1) ‘The fall in owner-occupation has abated’
The official story is one of relatively little change this year: the number of owner-occupiers seems to have stabilised at 14.3m and there were still 3.9m social renters. The survey says that ‘the rate of owner occupation has not changed since 2013-14, indicating that the fall in owner occupation has abated’. Here’s the graph summing up the trend:
However, that’s not the full story. First, a note of caution: the 2013/14 survey had sampling issues that probably exaggerated the fall in home ownership and rise in private renting in that year. As a result last year’s survey showed a surprise fall in private renting and slight rise in owner-occupation that was hailed as a turning point by the government. Private renting resumed its rise in 2015/16, with the number of private renters up 250,000 at 4.5m.
2) But mortgaged ownership falls below 30%
The picture changes again if you look at the proportion of households in each tenure rather than the number. The survey shows that the owner-occupation rate fell to 62.9%, the lowest it’s been since 1985, while private renting rose from 19.0% to 19.9% and social renting fell slightly to 17.2%. Decline abated? Not so much.
And if you break owner-occupation down further you can see what’s happening. The proportion of outright owners is still rising (to 33.9% in 2015/16) as older owners pay off their mortgages. However, the proportion of households buying with a mortgage fell to just 29%. That’s probably the lowest it’s been since the 1970s. The mortgaged ownership rate peaked at 43% in the early 1990s but anyone who took out a loan then is just about paying it off now.
These two graphs for London and outside London show the more detailed pattern:
Note that if you break housing down into four tenures, private renting overtook buying with a mortgage to become the biggest tenure in London in 2013/14. However, note too that the decline in buying with a mortgage has been even steeper outside the capital: from 43.4% as recently as 2003 to just 29.5% in 2015/16. Outright ownership became the biggest tenure outside London in 2012/13.
3) Some hope for Generation Rent?
It’s not all bad news for young people who feel priced out of buying.

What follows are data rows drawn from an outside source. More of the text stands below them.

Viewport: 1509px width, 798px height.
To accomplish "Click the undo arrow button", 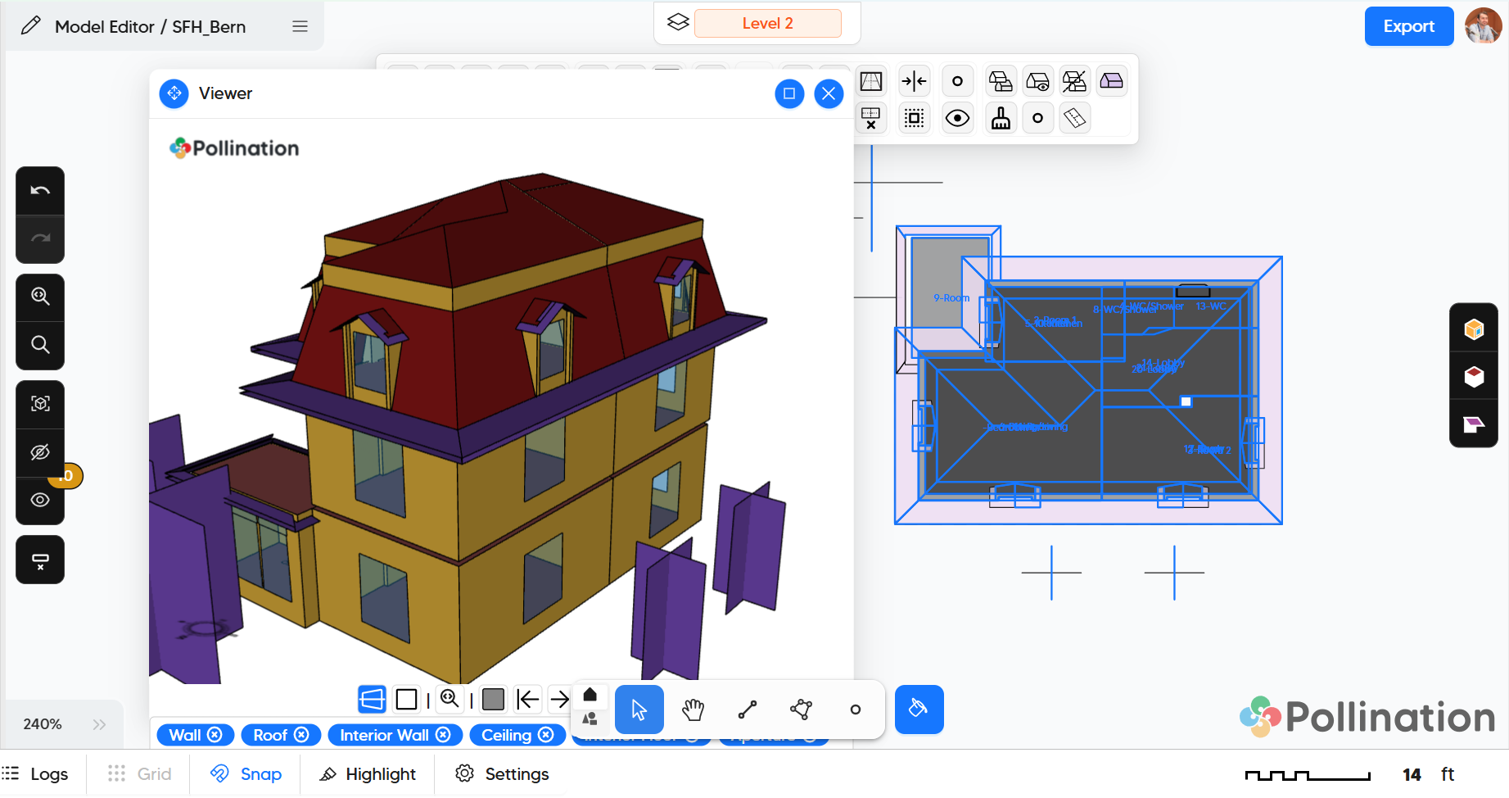I will pos(40,191).
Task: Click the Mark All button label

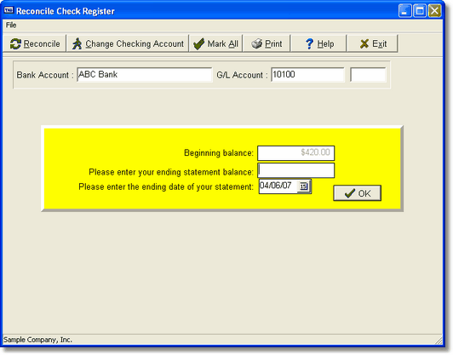Action: click(x=223, y=44)
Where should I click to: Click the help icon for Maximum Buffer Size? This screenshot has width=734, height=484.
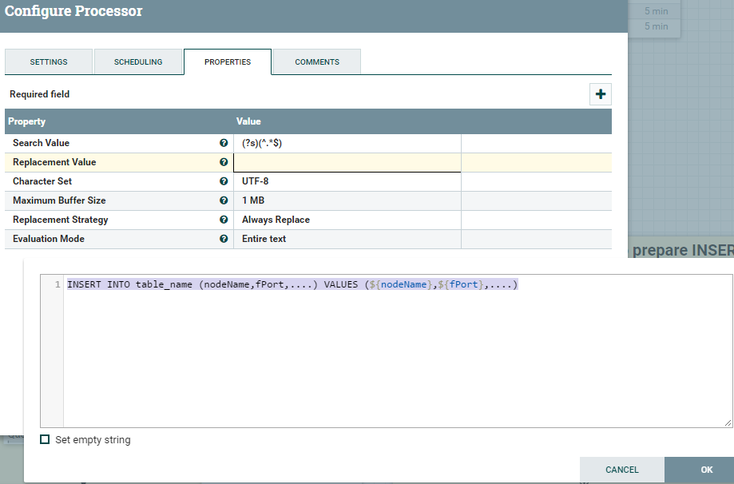coord(224,200)
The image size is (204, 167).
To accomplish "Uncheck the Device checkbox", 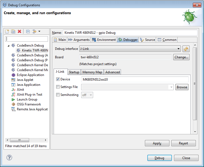I will point(58,79).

The English Housing Survey also shows that the number of first-time buyers rose 16% to 654,000 in 2015/16. Overall that’s the highest it’s been since the financial crisis but the good news only applies outside London: the number of successful first-time buyers in the capital fell again to just 114,000.
This could show that all the loans and guarantees ploughed into Help to Buy are having some impact. The owner-occupation rate for households aged 25-34 rose again for the second year in succession:
And this was also reflected in an increase in the proportion of 25-34s who are buying with a mortgage to 34.7%. The celebrations may be muted though: as recently as 2007/08 more than half of this key age group had a mortgage and in 2015/16 46% of them were private renters.

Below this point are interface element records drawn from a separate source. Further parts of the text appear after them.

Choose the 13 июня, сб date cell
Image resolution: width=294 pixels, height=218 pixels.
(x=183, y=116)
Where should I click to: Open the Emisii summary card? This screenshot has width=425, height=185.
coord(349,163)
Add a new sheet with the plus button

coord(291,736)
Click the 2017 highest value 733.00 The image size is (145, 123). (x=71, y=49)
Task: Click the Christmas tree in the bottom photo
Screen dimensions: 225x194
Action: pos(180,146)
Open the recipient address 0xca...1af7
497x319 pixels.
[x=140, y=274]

The mortgage ownership rate fell again in 2015/16 for every other age group and the private renting rate rose. Was Help to Buy filling a leaking bucket?
4) Earn more, pay less. Earn less, pay more
In a housing market characterised by high house prices, it’s not surprising that it’s the highest earners who are able to buy. The next graph shows weekly household income by quintiles in each tenure going from the fifth of households with the lowest incomes on the left to the fifth with the highest incomes on the right:
The pattern is the opposite for buying with a mortgaged and social renters but much more even for outright owners (who are mostly retired) and private renters.
But look what happens when you look at housing costs as a percentage of that income:
Relatively higher earning people with mortgages also benefit from record low mortgage rates despite high house prices. Thanks to high rents, private renters are spending twice as much of their income in housing costs. And despite lower rents social renters are paying almost as much out of their lower incomes.
5) Whose rooms are really spare?
Remember how the bedroom tax was meant to release larger social rented homes for families who are desperately overcrowded? It doesn’t seem to be working out that way so far.
First, for all that talk about a ‘spare room subsidy’, as everyone knows social tenants are actually the least likely to under-occupy their homes. Here’s the graph based on the more generous bedroom standard used in the English Housing Survey (under-occupying means having more than one spare room):
More than half of owner-occupiers under-occupy on this measure compared to just 10% of social renters, a proportion that actually rose slightly last year.
Now look what’s happened to overcrowding. The tenures are in the opposite order:
But note that the overcrowding rate in the social rented sector peaked at 7.3% in 2010/11 before falling for the next three years. The bedroom tax was introduced in 2013/14 but after two years of increases overcrowding is now higher than it was then. Outside of causing misery and hardship to the families affected, how much impact has the pernicious measure really had?